Usually people choose a white-on-white tallit either for a wedding or because they are Sephardic. Although not all Sephardic Jews wear a white tallit, the custom is fairly widespread. And then there are some Ashkenazim who go with a white tallit simply because they like the classic look or want an all white tallit for Rosh Hashana, Yom Kippur and possibly other holidays.
Recently I received the following question from a customer in Los Angeles:
I want a size 70 white tallit made of wool, to be used at our upcoming wedding and then on high holidays. I cannot decide between the Prima, the Tashbetz, the Beit Yosef, Chatanim or Pe’er. They all look similar to me. I need help identifying the differences to make a selection. Can you please help me?

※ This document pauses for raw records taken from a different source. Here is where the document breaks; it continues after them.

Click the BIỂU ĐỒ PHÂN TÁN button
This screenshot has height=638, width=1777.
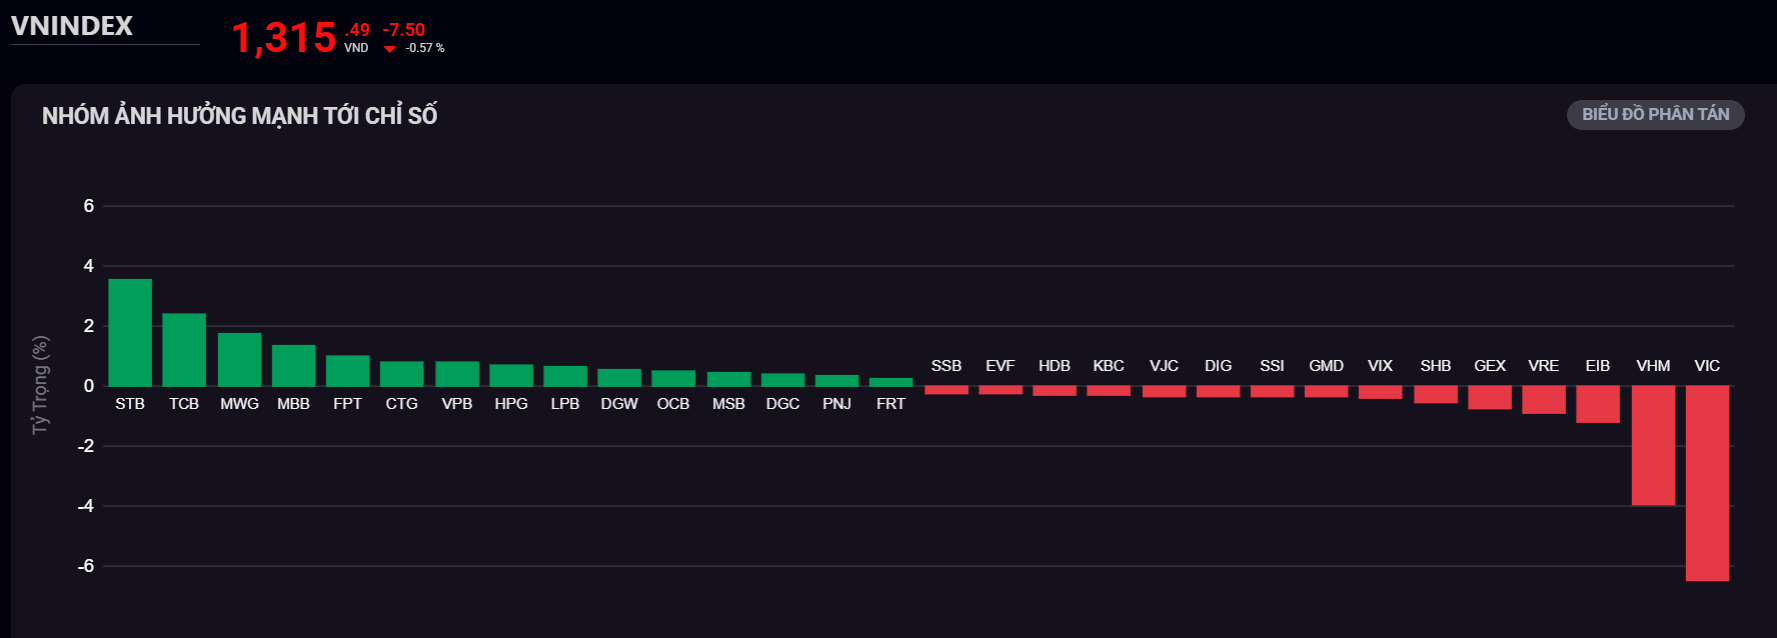pos(1655,115)
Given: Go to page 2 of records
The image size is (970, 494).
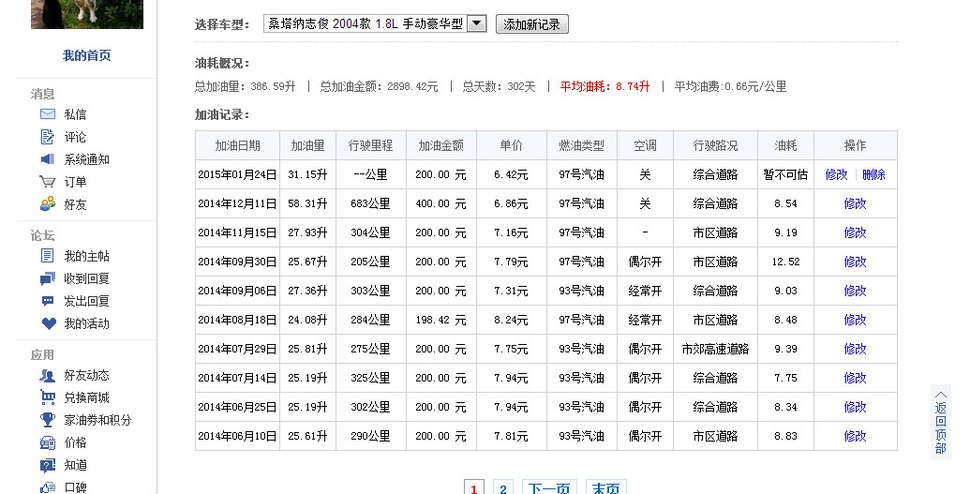Looking at the screenshot, I should pos(503,488).
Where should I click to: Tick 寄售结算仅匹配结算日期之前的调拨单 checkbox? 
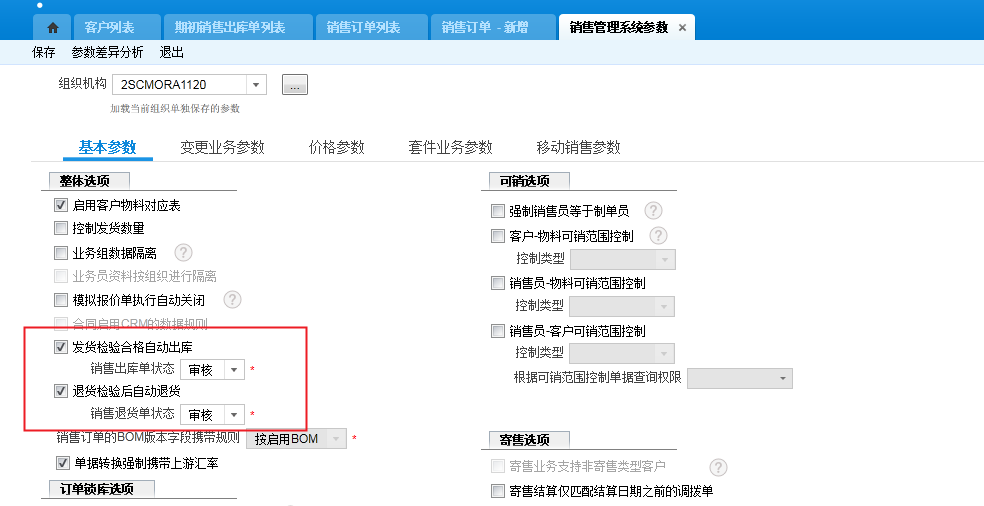click(x=498, y=491)
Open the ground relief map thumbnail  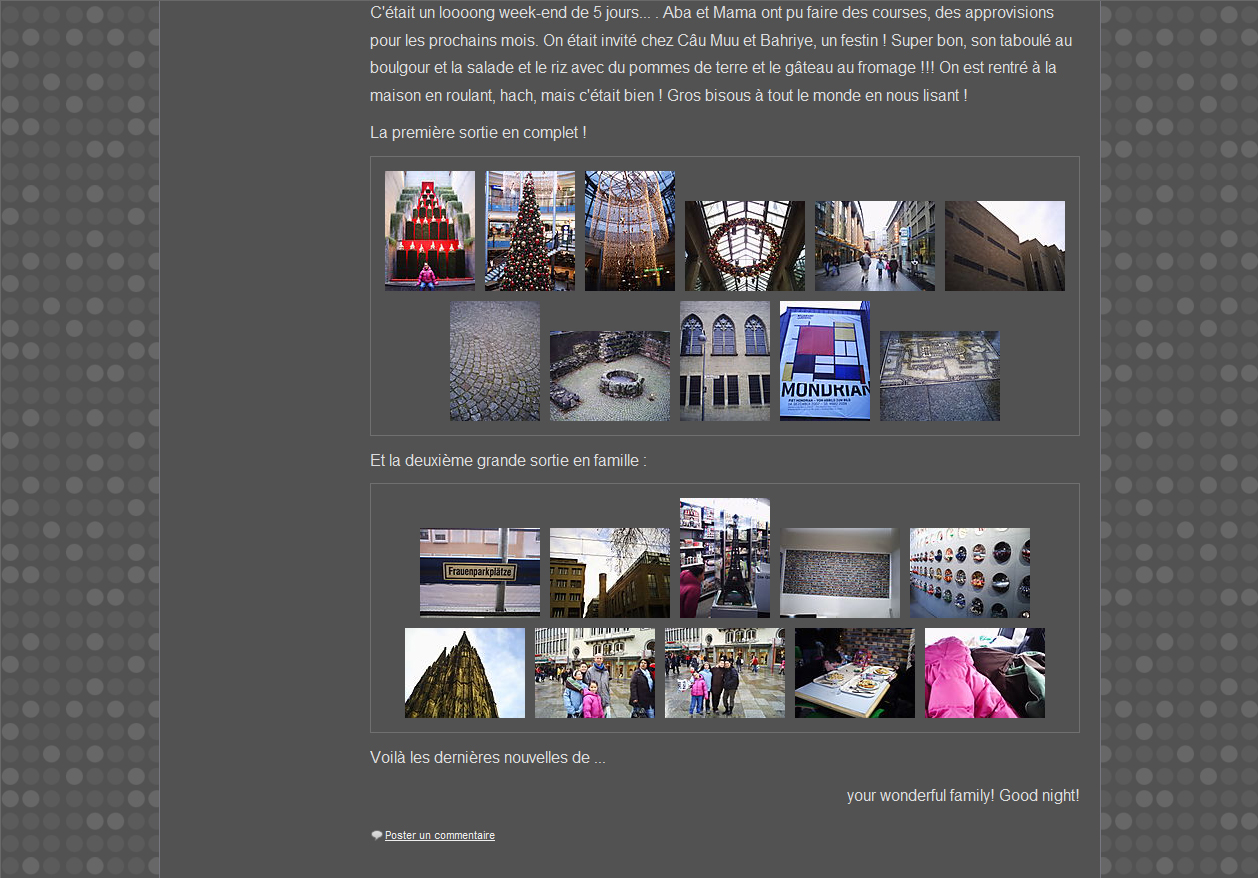click(940, 376)
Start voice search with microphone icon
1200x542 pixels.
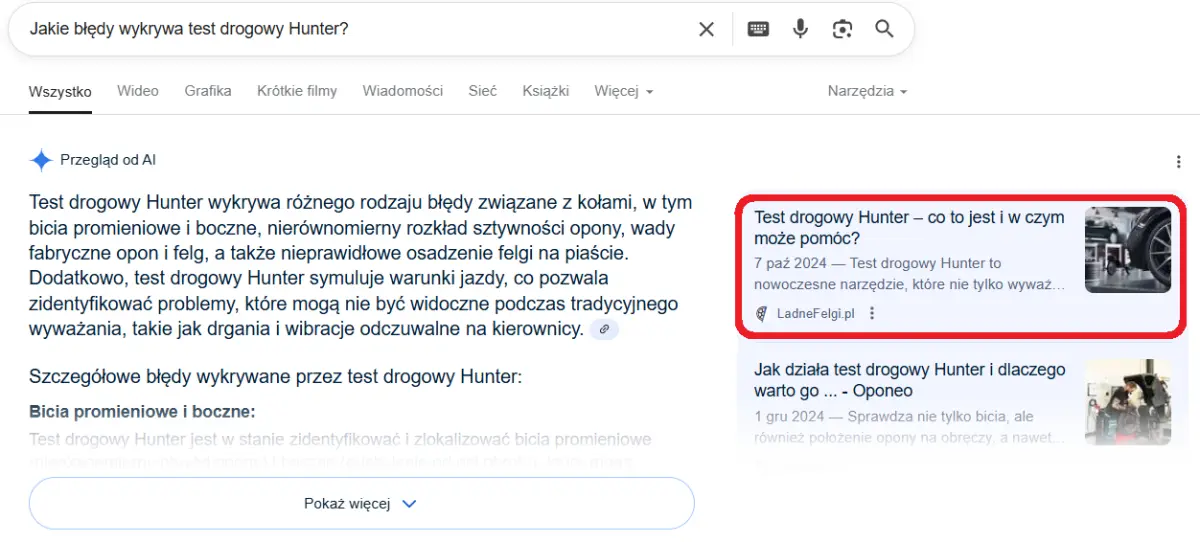(800, 29)
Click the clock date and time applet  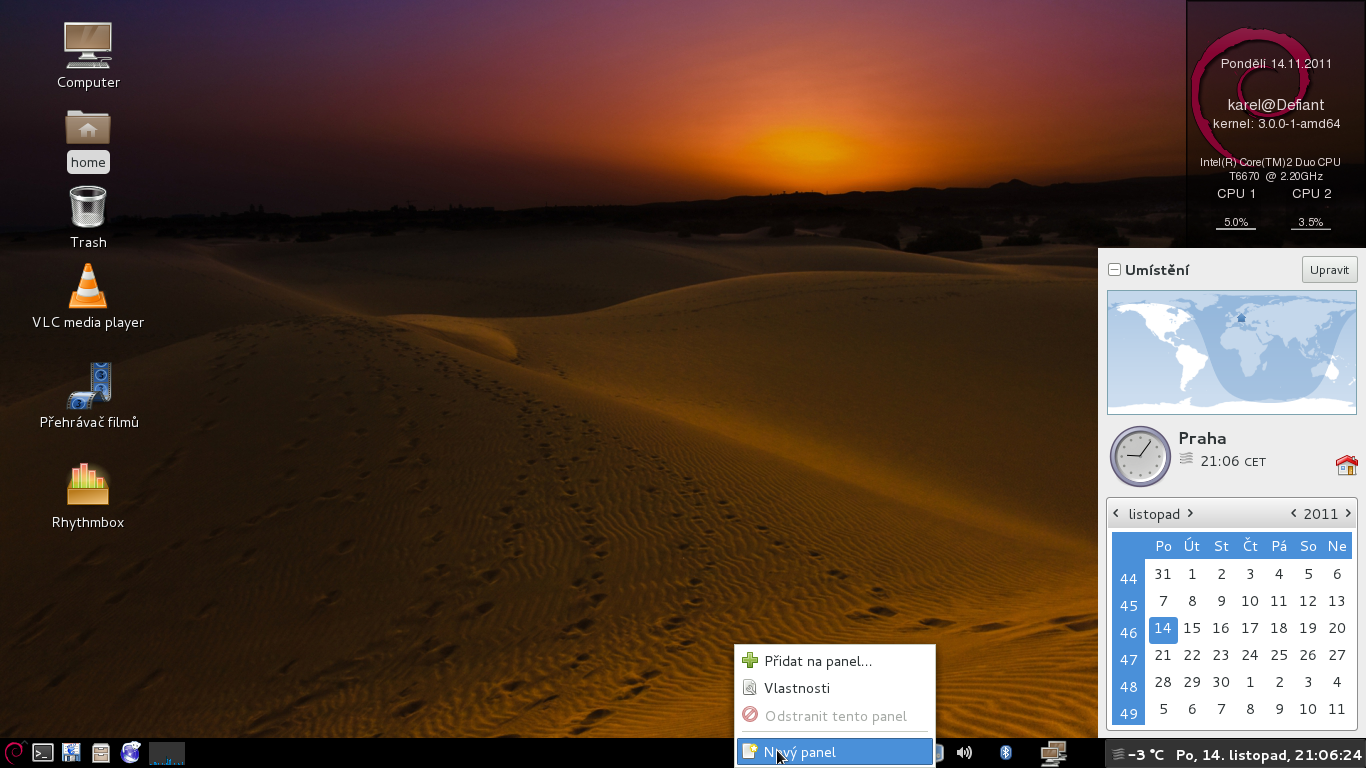point(1268,754)
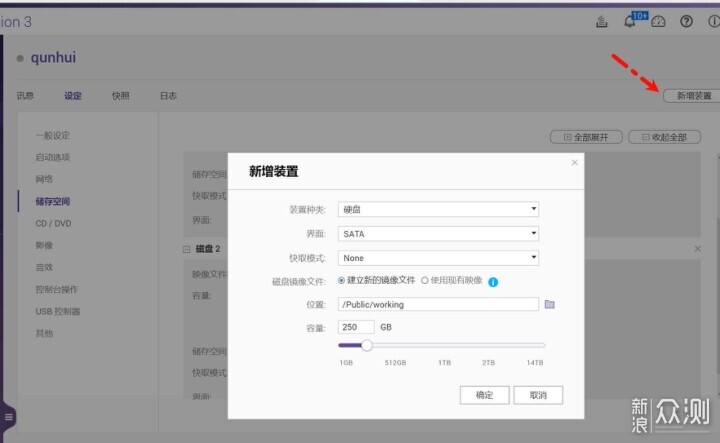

Let me try to shed some light on the scene.
The Prima A.A. Tallit is the standard white tallit. It’s a good quality weave, but has no special features. The stripes are satiny. The Chatanim White Tallit is the same idea, but has a denser weave, stiffened corners (to keep the tzitzit from sliding around), the corner reinforcements are made of wool, which is slightly superior from a halachic standpoint, and the fabric is designed to resist stains and stay white for many years.
Non-slip white tallit
The Pe’er White Tallit has many of those features, but has a different weave that’s softer, more pliant, a bit puffy on the shoulders. It tends to stay in place a bit better on the shoulders.
The Tashbetz Tallit is similar, but lighter in weight and it doesn’t have wool corner reinforcements. If you hover on the image you should be able to discern the waffle-like pattern of the weave.
The Beit Yosef Tallit stands apart. It is made entirely of wool, including the corners and the atara (neckband), and the striping is not satiny, but very subtle. Because the atara is all wool it’s heavier than the typical atara, so you can feel it sitting on your shoulders. It’s also very slightly cream-color rather than a bright white tallit. From a distance it probably looks plainer than the others, but up close the weave is quite attractive.
Go to White Tallit page>>>
The Kaf Hachaim (9:15) cites various reasons why the tallit itself should be white, adding that black stripes do not invalidate this, since we consider the majority of the tallit (hat tip: Menachem).
One of the reasons he mentions is that the Shulchan Aruch says the tzitzit should be the same color as the garment; since the strings are white, the tallit should be white as well.
The Gemara (Rosh Hashanah 17B) says G-d wore a tallit when telling Moshe the 13 Attributes of Mercy. G-d then told Moshe if the Jews do as I have done they will be forgiven. In Daniel 7:9 we find, “I was looking until thrones were set up, and the Ancient of Days sat; His raiment was as white as snow,” which shows G-d wears (so to speak) a white tallit.